Beyond Adam’s Jewish background, the dossiers also presented the circumstances of his death ambiguously. I will turn now to his second dossier, the folder housed in Caen at the SHD’s branch archive devoted to “victims of contemporary conflicts.” [24] This slim file, his official “Dossier de Décès,” included his entry in Angoulême’s city death records, internal resistance documents reporting the incident, a few paper slips that labeled and explained the various documents, and two forms about Adam’s posthumous receipt of the “Mort pour la France” designation bestowed on French soldiers who lost their lives in military service. [25] The summary page of Adam’s dossier listed the “genre” of death as an “injury caused by a service accident.” [26] A 1944 copy of Angoulême’s death registry went into more medical detail, listing the death as the result of a “penetrating wound in the 2nd left intercostal space by a service accident.” [27] A report filed the day after Adam’s death by his resistance unit’s commander, Colonel Bernard, offered additional context: “On the date of 13 September 1944, around 19h30, the Médecin-Commandant STEIN was found gravely wounded in his room by a firearm.
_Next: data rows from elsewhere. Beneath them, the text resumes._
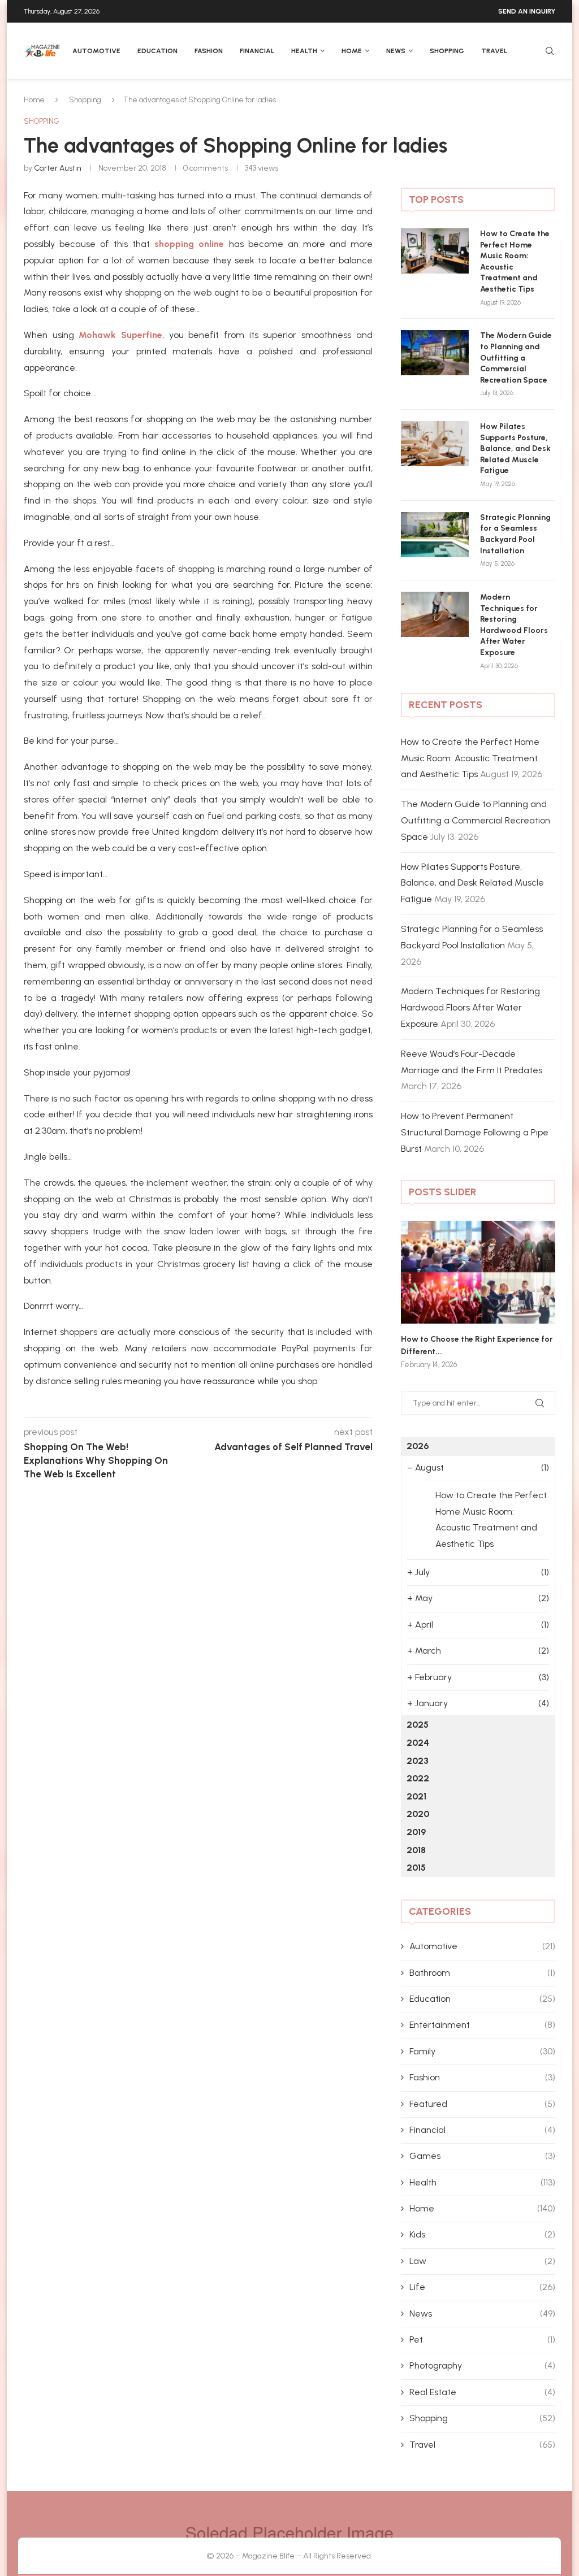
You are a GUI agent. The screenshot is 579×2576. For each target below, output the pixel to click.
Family (482, 2051)
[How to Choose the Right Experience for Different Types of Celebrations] (478, 1272)
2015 (416, 1867)
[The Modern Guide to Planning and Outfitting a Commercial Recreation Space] (435, 352)
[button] (421, 1294)
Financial (257, 51)
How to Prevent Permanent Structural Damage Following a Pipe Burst (474, 1132)
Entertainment (482, 2024)
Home (352, 51)
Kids (482, 2234)
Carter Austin (57, 168)
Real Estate (482, 2392)
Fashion (209, 51)
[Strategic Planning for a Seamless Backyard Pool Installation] (435, 534)
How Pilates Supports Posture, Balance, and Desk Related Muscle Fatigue (515, 448)
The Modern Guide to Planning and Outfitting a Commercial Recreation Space (516, 357)
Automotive (96, 51)
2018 (416, 1850)
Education (157, 51)
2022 (418, 1778)
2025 (418, 1724)
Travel (494, 51)
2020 (418, 1814)
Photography (482, 2365)
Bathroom (482, 1972)
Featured (482, 2103)
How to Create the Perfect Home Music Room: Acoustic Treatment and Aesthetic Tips (515, 261)
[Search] (549, 52)
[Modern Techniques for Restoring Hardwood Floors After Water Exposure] (435, 614)
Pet (482, 2339)
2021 (416, 1796)
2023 (418, 1760)
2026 (418, 1446)
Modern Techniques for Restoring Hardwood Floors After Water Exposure (514, 624)
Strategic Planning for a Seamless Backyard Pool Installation (515, 534)
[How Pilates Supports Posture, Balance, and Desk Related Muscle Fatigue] (435, 443)
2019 (416, 1832)
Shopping (447, 51)
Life (482, 2287)
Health (304, 51)
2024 (418, 1742)
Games (482, 2155)
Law (482, 2261)
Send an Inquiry (526, 11)
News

The position of his body and that of the revolver found underneath him, as well as the inquest completed immediately, permit the clear conclusion of an accident during the manipulation of the gun.” [28]


Claude, the gruff man in his mid-sixties with whom I had coordinated my visit to the Caen archive, was suspicious after I asked for assistance deciphering the cursive handwriting on one of these documents. He read the multiple descriptions of Adam’s death, pointed out a few cursive words, and paused to look at me.


“This sounds a lot like a suicide.” I froze. I do not remember how I learned this information, but it is common family knowledge that yes, Adam died by suicide. At the time, suicide was not recognized as a service-related military death, so technically speaking, Adam’s name should not have been engraved on the Jarnac war memorial. Yet my more immediate concern was financial – Fania should never have received the widow’s pension that ultimately enabled her and Marguerite to relocate to New York in 1946. Could Adam be retroactively stripped of his Mort pour la France designation with the confirmation of his suicide? Could my family be liable for theft from the French government? I stuttered a response about the ongoing ambiguity of my great-grandfather’s death and how curious my family and I were about its circumstances, but my answer can’t have been particularly compelling. I returned to my carrel and deciphered the rest of the cursive without Claude’s assistance.


Mort pour la France


It took Claude just moments to identify the unstated cause of Adam’s death. How, then, did these documents succeed in proving Adam’s Mort pour la France status? I will trace the bureaucratic path that these documents revealed, from Adam’s death to his confirmation as “an MPF,” as contemporary archivists abbreviate the title, to demonstrate the role of archival ambiguity in making this designation possible. Unlike Susan Slyomovics, whose grandmother’s reparations claims were possible in large part because of carefully maintained German records of Jewish persecution, I will argue that the ambiguity in Adam’s documents ultimately allowed for a successful MPF claim and Fania’s receipt of a widow’s pension. [29]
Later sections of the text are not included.